# CO-OP



## Lively Bee's (Dec 9, 2004)

Sounds like it could work out. But more detail is needed.


----------



## Sundance (Sep 9, 2004)

I think it's a good idea. As a group we
kinda do a bit of it on packages and the
such.

I know when I ordered from Shastina it would
have been nice and a savings to have more
volume.

Not sure how it would work though?? Was the
mechanics of it bounced around??


----------



## Barry Digman (May 21, 2003)

There are lots of ways to go with co-ops. The simplest would be a structure that simply provides a member with an ID that would be presented when purchasing from a supplier who agreed to offer a discount for the member. 

I think there are probably a lot of beesource members who are either familiar with or part of co-ops, from rural electric to their local agricultural co-op. For outdoors types, you know who REI is and how they operate. I don't envision retail stores and such, but I could see a point where a woodshop manufactured thousands of hives a year for a co-op at a pretty sweet price. 

To start with, I'd simply put out a call for an item or two that most beekeepers plan on buying. Tally up the confirmed orders, then shop them around for the best price. I would think that if a supplier got a call to bid on a relatively large quantity of something that they'd work with you. Again, it has to be structured so that both supplier and member benefit. I'm not interested in the Wal-Mart model of brutalizing suppliers. 

Maybe Rob Mountain has some input on how we could proceed.


----------



## Robert166 (Mar 12, 2005)

I think its a great idea!


----------



## KSbee (Feb 18, 2005)

I've considered starting a co-op before and think it's a great idea. Obvisouly the first thing that comes to mind is bulk pricing on supplies, but a co-op could also act as an agent to bring hobbiest and sideliners together as a united group capable of providing pollentation services, bulk honey sales, marketing, etc.

Sue Bee Honey started as a co-op and seems to have done well... http://www.suebee.com/history.asp

Other agricultural co-ops I've seen (mostly grain elevators) have failed over the long term. Don't know why but it's something to be aware of when setting one up.

I'd be willing to get involved should there be enough interest.


----------



## Joel (Mar 3, 2005)

{Maybe Rob Mountain has some input on how we could proceed.}

In recent discussion with Rob regarding the convention he expressed he expressed he is very interested in introducing beesource members to His 12,000 square foot Dadant Facility.
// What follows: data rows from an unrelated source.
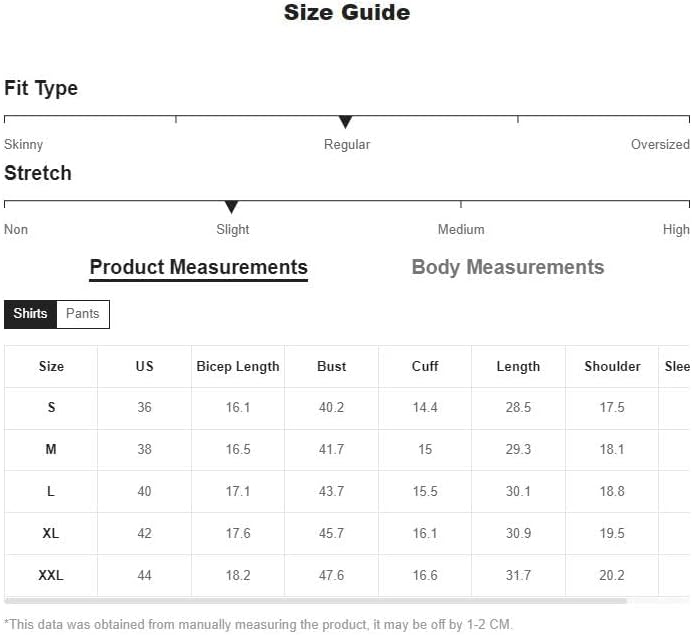Click the US column header
The height and width of the screenshot is (635, 692).
[145, 367]
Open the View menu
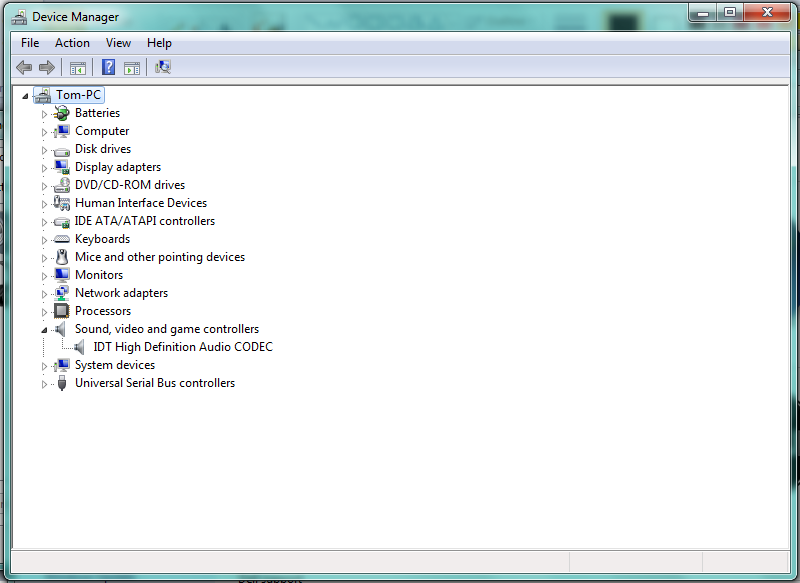 click(x=118, y=43)
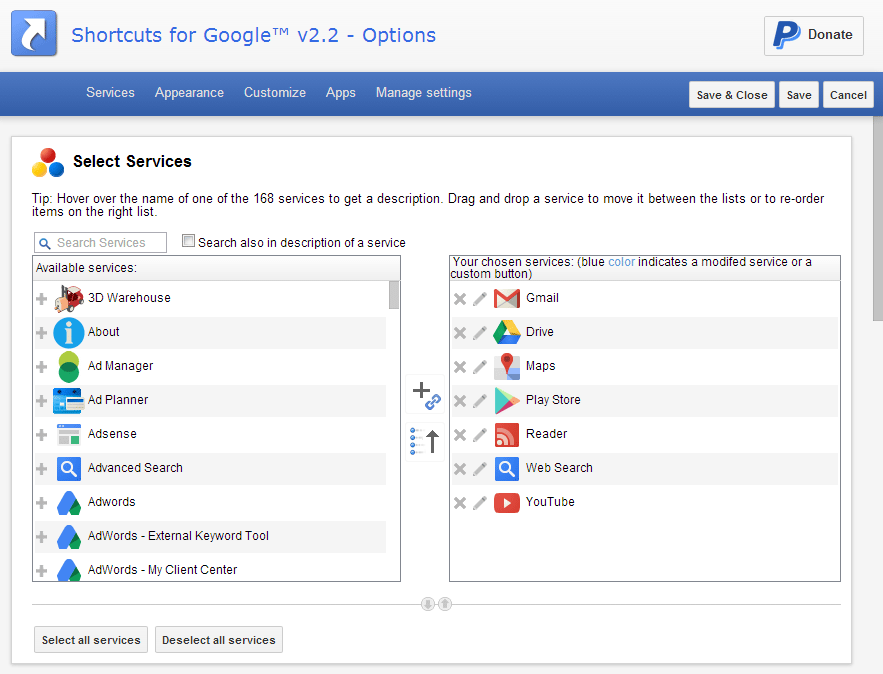Edit the Drive service with pencil icon
This screenshot has height=674, width=883.
[x=480, y=333]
Of course on most items Dadant has a built in quantity discount. This may be a good thing to look at topically at the convention.
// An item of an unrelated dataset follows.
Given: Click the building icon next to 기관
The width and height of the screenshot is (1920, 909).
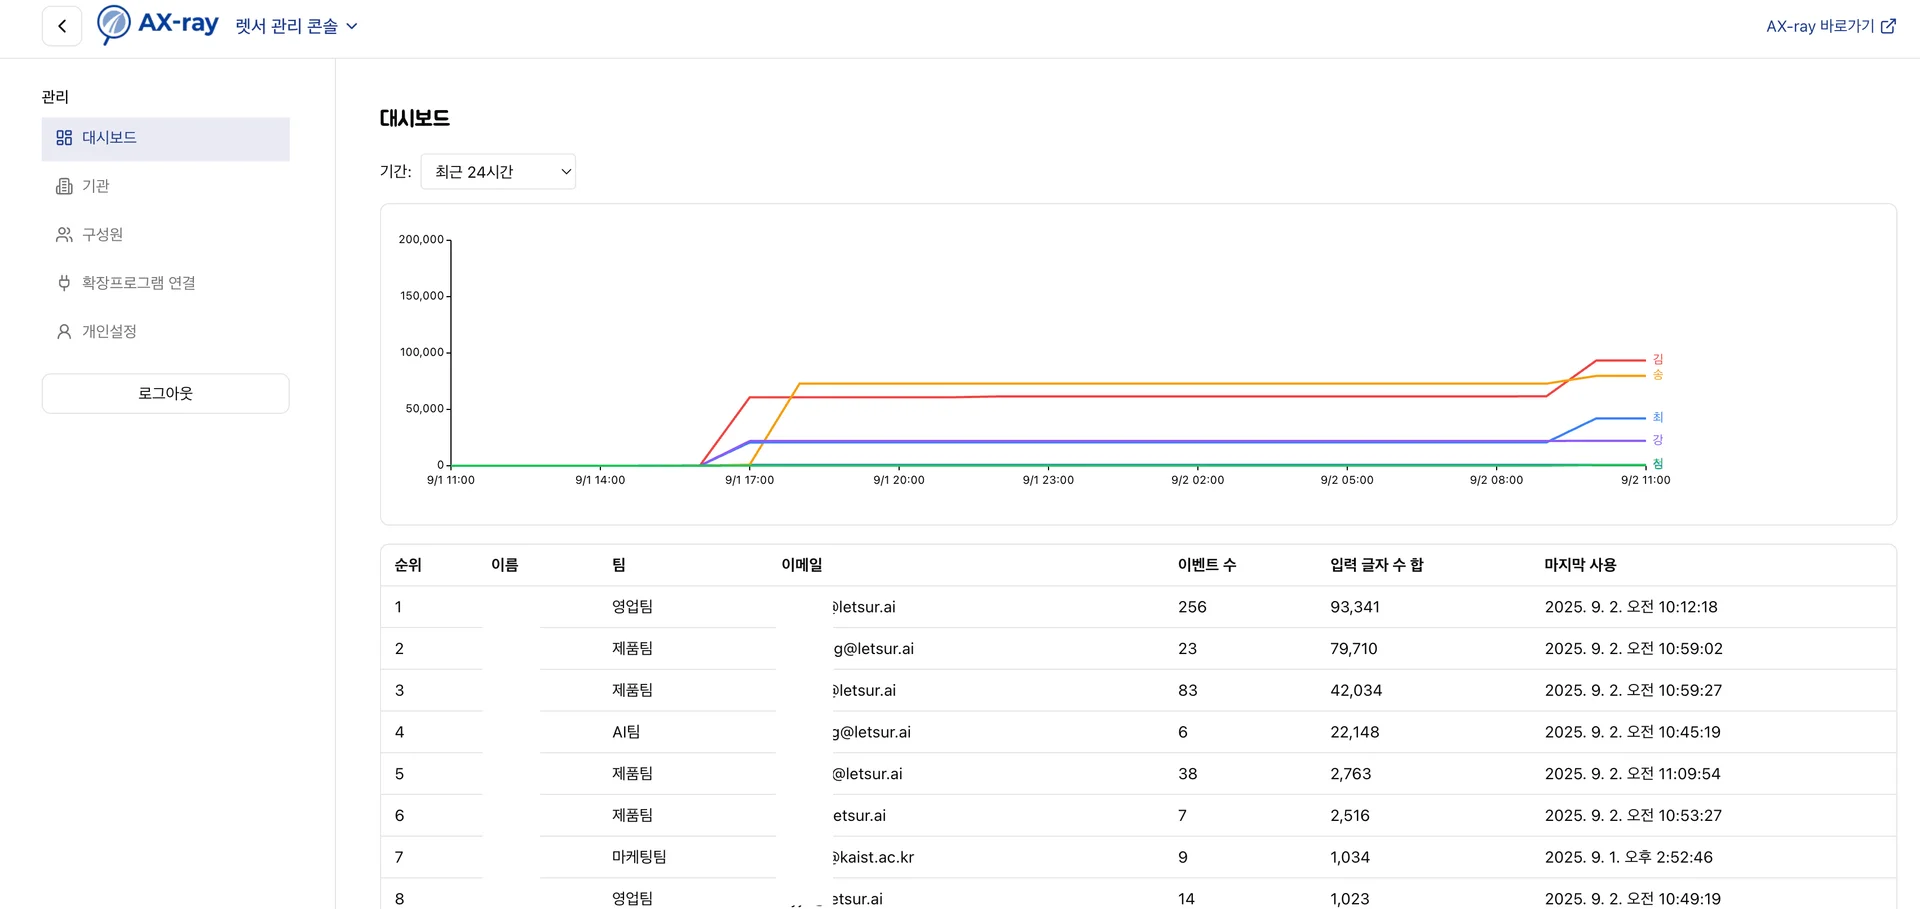Looking at the screenshot, I should (x=64, y=187).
Why not support one of ours!

[ January 24, 2007, 08:03 AM: Message edited by: Joel ]


----------



## KYMBK2KW (Jan 18, 2007)

I work within a co-op of sorts, but it is more a labor co-op than one stictly for buying...although we do take advantage of volume discounts. There are six of us in our group, most would fall into the hobbyist category and would never be able to take advantage of quantity discounts without sharing the order. We each have tasks that we do for the group as a whole, feeding, moving bees, raising queens, building equipment, extracting/bottling, marketing, etc. I have given presentations to other beekeeping clubs on how we arrived at the point we are at now. The main pricple that keeps us operating as we are, is that each member approaches the co-op with the attitude that we are determined to give more than our share of labor and time. The compensation for the hobbyist is in having a "free" supply of queens, getting a pollination check for a few of their hives, getting relatively cheap syrup, having supers ready for pickup when needed...and on and on. The compensation for the sideliners is in not having to take the time to feed hives and build, or paint, equipment, but being able to concentrate on managing bees. By operating "cooperatively" we are also able to fill larger pollination contracts, and keep a consistent product, both in supply and quality, on the shelf. It works for us, but the type co-op being discussed here would be much more a "buyers" co-op intead of a labor-sharing one, where the inividual personalities and attitudes would not necessarily come into play. It is an idea that will work, given there are a few people dedicated to the managing end.

kw from ky


----------



## Sundance (Sep 9, 2004)

Joel has a good point. At what point does
the co-op concept cut in or damage the 
viability of our limited number of suppliers??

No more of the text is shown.